**TO DO**
Convert the listing from the line with "Task: Expand the" through the end of the listing, both ends included, into a two-column CSV with the headers request and answer. Give one row per request, put its text and its answer each in one quoted field, and replace any line breaks with spaces.

**DATA FOR THE TASK**
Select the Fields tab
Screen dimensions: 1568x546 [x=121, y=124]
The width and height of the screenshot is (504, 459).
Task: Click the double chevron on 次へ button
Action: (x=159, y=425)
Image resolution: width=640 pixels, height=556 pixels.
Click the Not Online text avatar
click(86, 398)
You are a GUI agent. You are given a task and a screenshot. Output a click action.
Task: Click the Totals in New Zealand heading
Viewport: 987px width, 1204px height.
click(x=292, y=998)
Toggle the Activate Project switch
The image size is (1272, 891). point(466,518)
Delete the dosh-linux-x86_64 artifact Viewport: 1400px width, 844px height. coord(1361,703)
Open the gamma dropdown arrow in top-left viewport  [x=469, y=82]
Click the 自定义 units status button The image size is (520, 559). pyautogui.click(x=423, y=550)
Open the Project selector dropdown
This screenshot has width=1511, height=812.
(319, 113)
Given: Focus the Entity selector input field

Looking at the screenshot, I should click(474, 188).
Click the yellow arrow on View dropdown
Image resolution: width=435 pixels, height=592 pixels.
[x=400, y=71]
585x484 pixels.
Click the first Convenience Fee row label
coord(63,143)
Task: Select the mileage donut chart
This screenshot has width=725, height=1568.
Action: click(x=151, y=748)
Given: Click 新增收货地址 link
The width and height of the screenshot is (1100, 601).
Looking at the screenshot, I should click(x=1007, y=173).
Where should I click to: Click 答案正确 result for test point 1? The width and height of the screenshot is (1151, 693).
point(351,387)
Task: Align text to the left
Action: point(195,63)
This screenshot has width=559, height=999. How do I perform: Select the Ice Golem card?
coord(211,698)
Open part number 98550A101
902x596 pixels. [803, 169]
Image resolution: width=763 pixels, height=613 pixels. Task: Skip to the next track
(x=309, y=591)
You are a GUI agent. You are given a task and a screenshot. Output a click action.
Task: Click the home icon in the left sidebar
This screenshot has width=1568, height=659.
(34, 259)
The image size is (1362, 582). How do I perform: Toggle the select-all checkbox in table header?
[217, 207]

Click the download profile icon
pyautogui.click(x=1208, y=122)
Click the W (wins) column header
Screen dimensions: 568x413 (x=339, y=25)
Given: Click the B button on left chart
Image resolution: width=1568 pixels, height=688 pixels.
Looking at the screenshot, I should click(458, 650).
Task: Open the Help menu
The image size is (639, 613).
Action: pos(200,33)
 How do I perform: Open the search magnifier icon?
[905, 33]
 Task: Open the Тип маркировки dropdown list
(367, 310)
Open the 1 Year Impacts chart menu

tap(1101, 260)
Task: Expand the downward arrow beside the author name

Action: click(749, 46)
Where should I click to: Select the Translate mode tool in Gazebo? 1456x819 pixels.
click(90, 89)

**RESULT OF THE EXERCISE**
request,answer
"Task: Expand the downward arrow beside the author name","Action: click(749, 46)"
"Where should I click to: Select the Translate mode tool in Gazebo? 1456x819 pixels.","click(90, 89)"